実は、[ここでは省略した四つの引用のうちの]一つ目の池原毅和及び2つ目の佐藤幹生の論は、こうした前提で触法精神障害者の応報的処遇を考えることにむしろ反論しようとするものである。そうした反論を用意させるほど、当事者のこのような主張が説得性をもって流布している状況があるということでもあろう。
2 責任追及や裁判の要求とループ効果
2-1 ループ効果としての状況の把握
■課題の設定しなおし:
「精神障害者自身が責任追及や裁判を望んでいる」
という主張をみると、ここでループ効果が生じているように見えるよね。つまり、次のように:触法行為を行った場合に責任がないとみなされ不起訴となる可能性がある人々が、そうした事態を不当とする見解が出てくるなか、責任を担い裁判を受ける権利がある人々として自らを意識し、「変更」を求めている(p. 103)
でも「責任がないとみなされている人々」というのが 実際のところ どんなひとたちのことなのか、というのを考えてみると、事はそんなに簡単じゃないというのがわかるよ。- 観察法に賛成・反対する両方の人たちが、同じように「責任追及や裁判の権利の主張」を云々しうる、というのはいったいどういう事態なんだろうか。これを検討するのが本稿の課題だよ。
2-3 責任追及と裁判を要求する言説的実践の分散
■課題の最終定式:
ここから検討したいのは、
責任追及や裁判の権利を求める当事者の主張が、
- どのような議論のなかで どのように使われるのか、
- そこで 誰が当事者や非当事者となっていくのか
- 当事者とされる人々が そのように主張することによって 何をしているとみなされるのか
ということである。
- まず第3節で、責任追及と裁判の権利の要求が、観察法への賛否両方の議論のなかで利用可能になっていることを示し、分類の変更を求める主張がどのように使われるかを検討する。

» 課題の目的:
次の記述(a)～(c)が抜粋文の内容と合致するか、それぞれ「はい」または「いいえ」で答え、判断の根拠となる抜粋文の語句を原文どおりに引用してください。
(a) 観察法に賛成する人々と反対する人々の両方が、責任追及や裁判の権利の主張を持ち出しうる。
(b) 池原毅和の論は、触法精神障害者の応報的処遇を考えることを支持するものである。
(c) 第3節では、責任追及と裁判の権利の要求が観察法への賛否両方の議論で利用可能になっていることが示される。
この後に示す行を参照する必要はありません。

保存された項目
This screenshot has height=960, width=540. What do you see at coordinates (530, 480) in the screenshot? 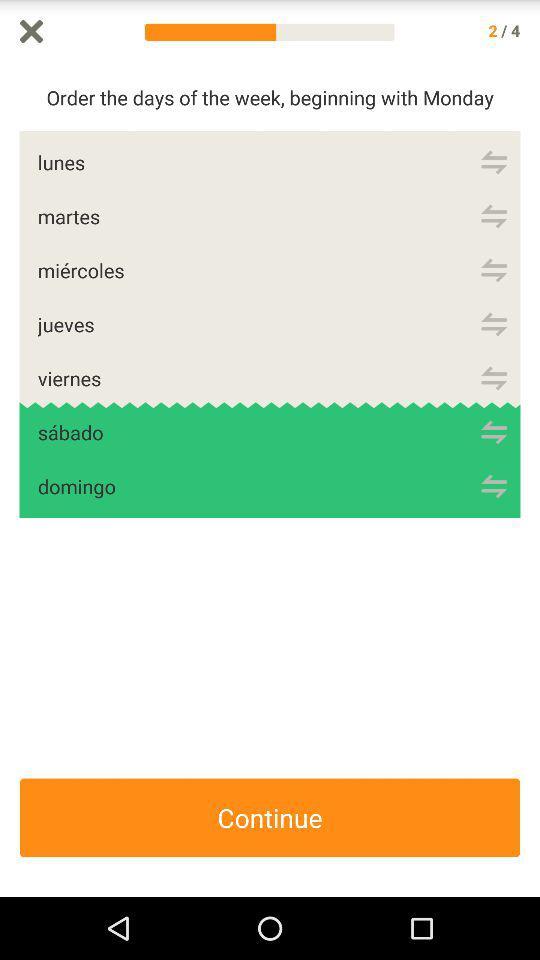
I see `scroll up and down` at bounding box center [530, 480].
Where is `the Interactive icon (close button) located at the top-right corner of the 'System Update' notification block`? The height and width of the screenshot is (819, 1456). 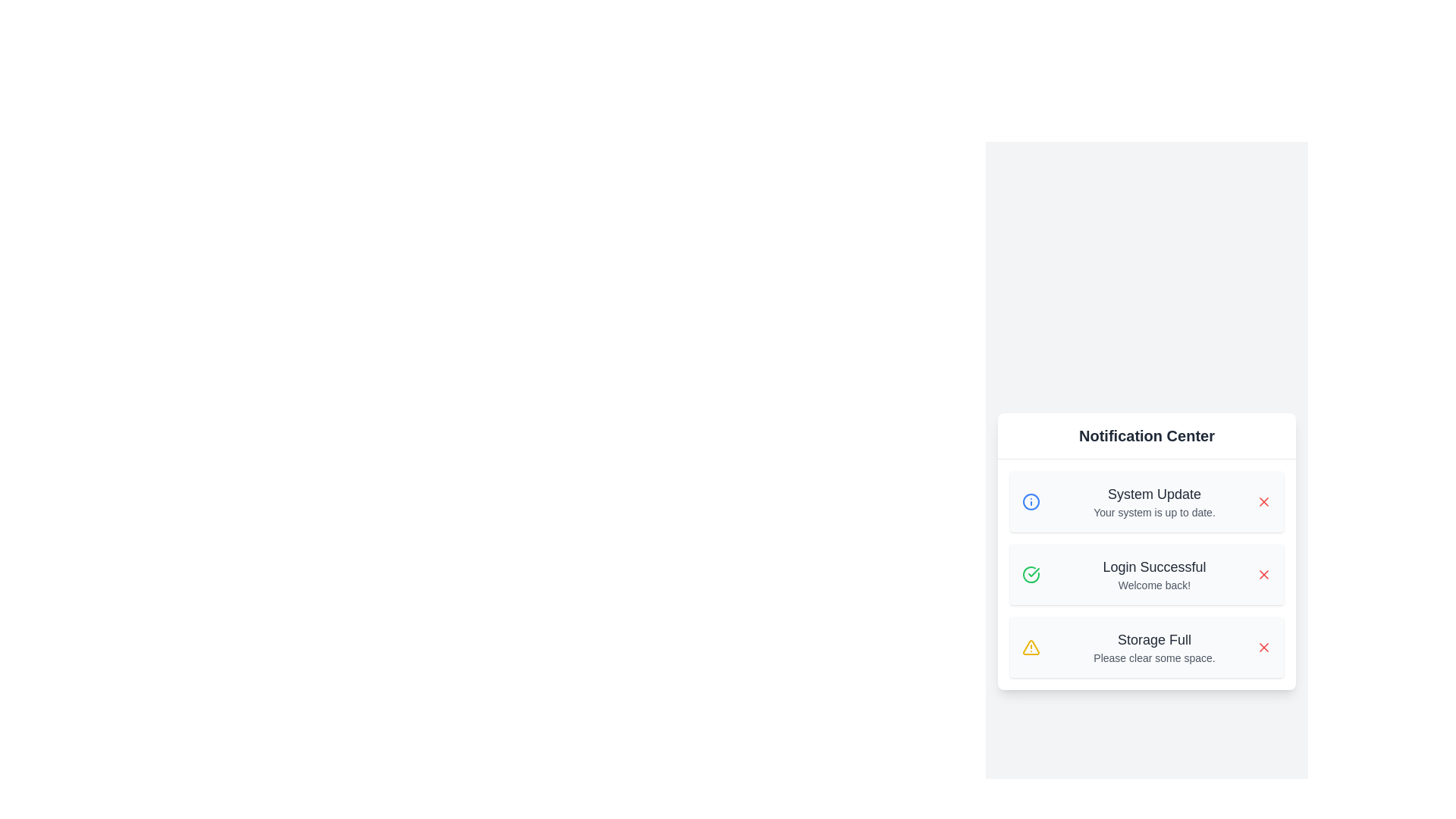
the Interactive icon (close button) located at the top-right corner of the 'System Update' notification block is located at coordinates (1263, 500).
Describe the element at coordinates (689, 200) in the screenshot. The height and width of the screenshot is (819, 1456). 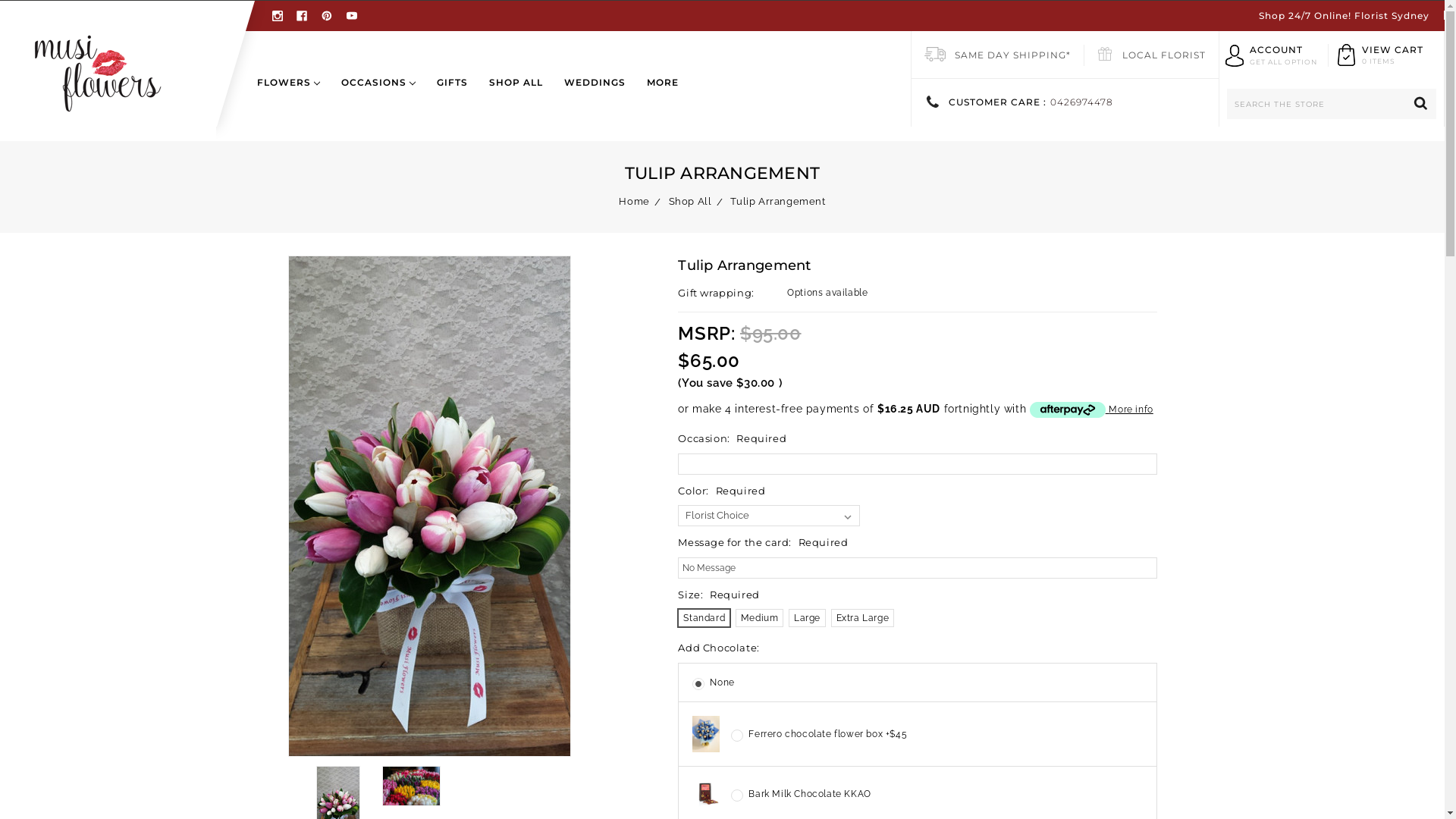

» 課題の解答:
(a) はい。『観察法に賛成・反対する両方の人たちが、同じように「責任追及や裁判の権利の主張」を云々しうる』
(b) いいえ。『一つ目の池原毅和及び2つ目の佐藤幹生の論は、こうした前提で触法精神障害者の応報的処遇を考えることにむしろ反論しようとするものである』
(c) はい。『まず第3節で、責任追及と裁判の権利の要求が、観察法への賛否両方の議論のなかで利用可能になっていることを示し』